From: Emanuele Giuseppe Esposito <eesposit@redhat.com>
To: Kevin Wolf <kwolf@redhat.com>
Cc: Stefan Hajnoczi <stefanha@redhat.com>,
qemu-block@nongnu.org, Hanna Reitz <hreitz@redhat.com>,
John Snow <jsnow@redhat.com>, Paolo Bonzini <pbonzini@redhat.com>,
Vladimir Sementsov-Ogievskiy <vsementsov@virtuozzo.com>,
Fam Zheng <fam@euphon.net>,
qemu-devel@nongnu.org
Subject: Re: [RFC PATCH v2 0/8] Removal of AioContext lock, bs->parents and ->children: new rwlock
Date: Wed, 25 May 2022 10:27:34 +0200 [thread overview]
Message-ID: <98027e36-a8a2-e679-4018-c01e08cf124d@redhat.com> (raw)
In-Reply-To: <YozLHPif/jCmOfei@redhat.com>
Am 24/05/2022 um 14:10 schrieb Kevin Wolf:
> Am 18.05.2022 um 14:28 hat Emanuele Giuseppe Esposito geschrieben:
>> label: // read till the end to see why I wrote this here
>>
>> I was hoping someone from the "No" party would answer to your question,
>> because as you know we reached this same conclusion together.
>>
>> We thought about dropping the drain for various reasons, the main one
>> (at least as far as I understood) is that we are not sure if something
>> can still happen in between drain_begin/end, and it is a little bit
>> confusing to use the same mechanism to block I/O and protect the graph.
>>
>> We then thought about implementing a rwlock. A rdlock would clarify what
>> we are protecting and who is using the lock. I had a rwlock draft
>> implementation sent in this thread, but this also lead to additional
>> problems.
>> Main problem was that this new lock would introduce nested event loops,
>> that together with such locking would just create deadlocks.

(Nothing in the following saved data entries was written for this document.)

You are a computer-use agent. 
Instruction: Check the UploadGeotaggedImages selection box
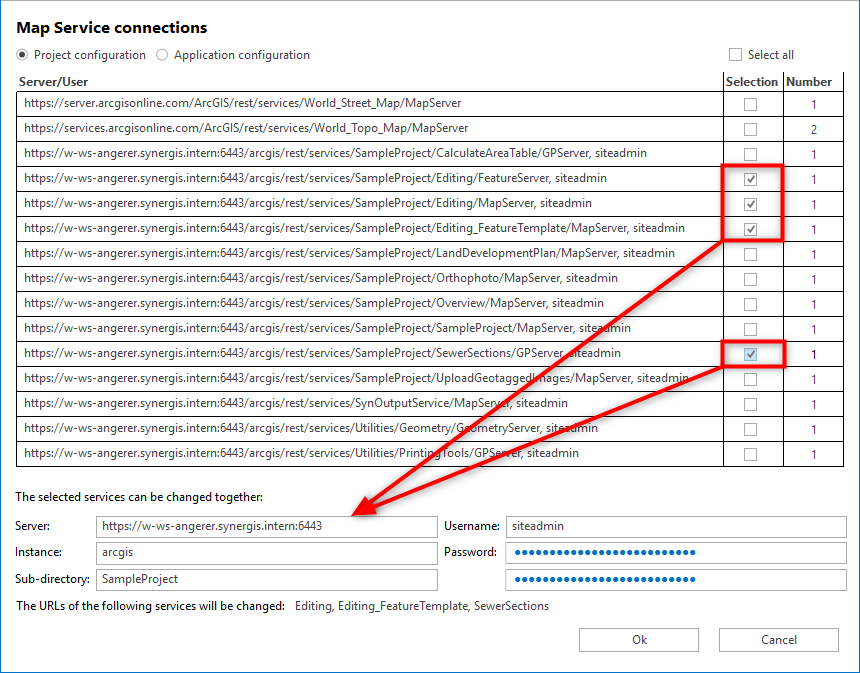[x=753, y=378]
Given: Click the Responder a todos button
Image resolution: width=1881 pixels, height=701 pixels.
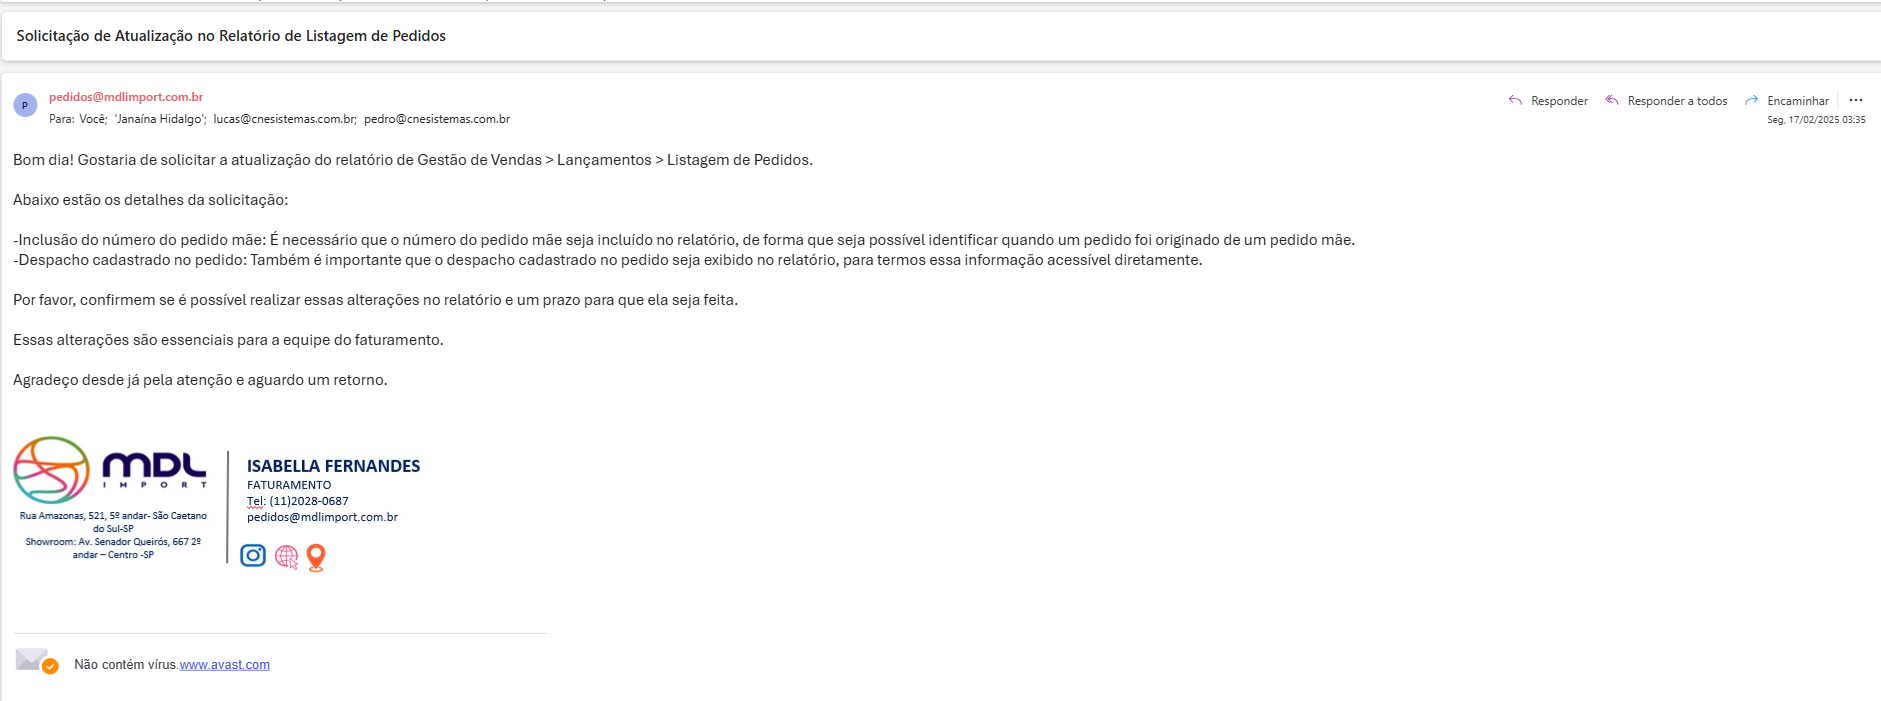Looking at the screenshot, I should point(1666,101).
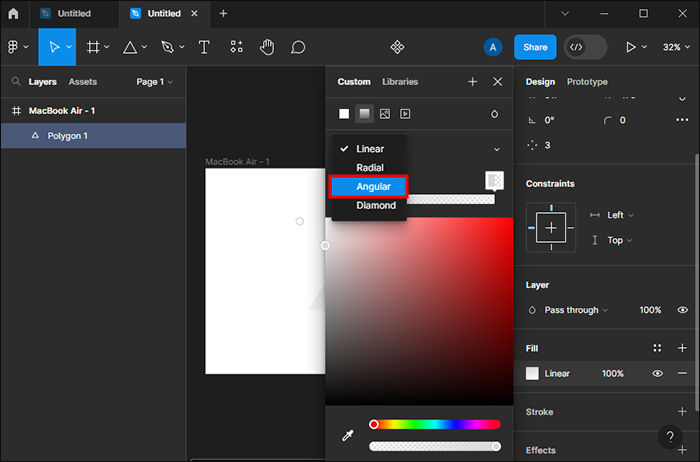
Task: Select the Hand tool
Action: (267, 47)
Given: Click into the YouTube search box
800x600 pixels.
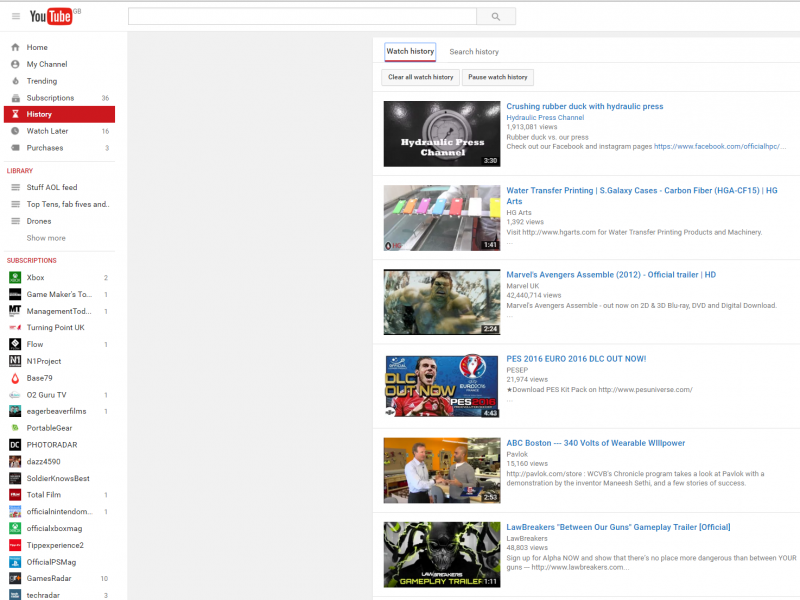Looking at the screenshot, I should (303, 16).
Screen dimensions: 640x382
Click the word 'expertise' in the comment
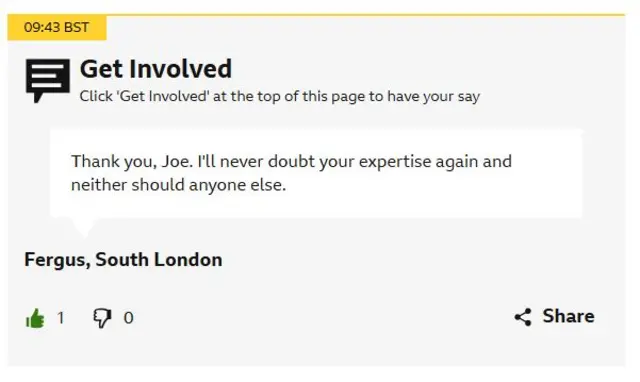tap(395, 162)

>> If readers are in coroutines and writers are not (because graph
>> operations are not running in coroutines), we have a lot of deadlocks.
>> If a writer has to take the lock, it must wait all other readers to
>> finish. And it does it by internally calling AIO_WAIT_WHILE, creating
>> nested event loop. We don't know what could execute when polling for
>> events, and for example another writer could be resumed.
>
> Why is this a problem? Your AIO_WAIT_WHILE() condition would be that
> there are neither readers nor writers, so you would just keep waiting
> until the other writer is done.
Yes, but when we get to the AIO_WAIT_WHILE() condition the wrlock is
already being taken in the current writer.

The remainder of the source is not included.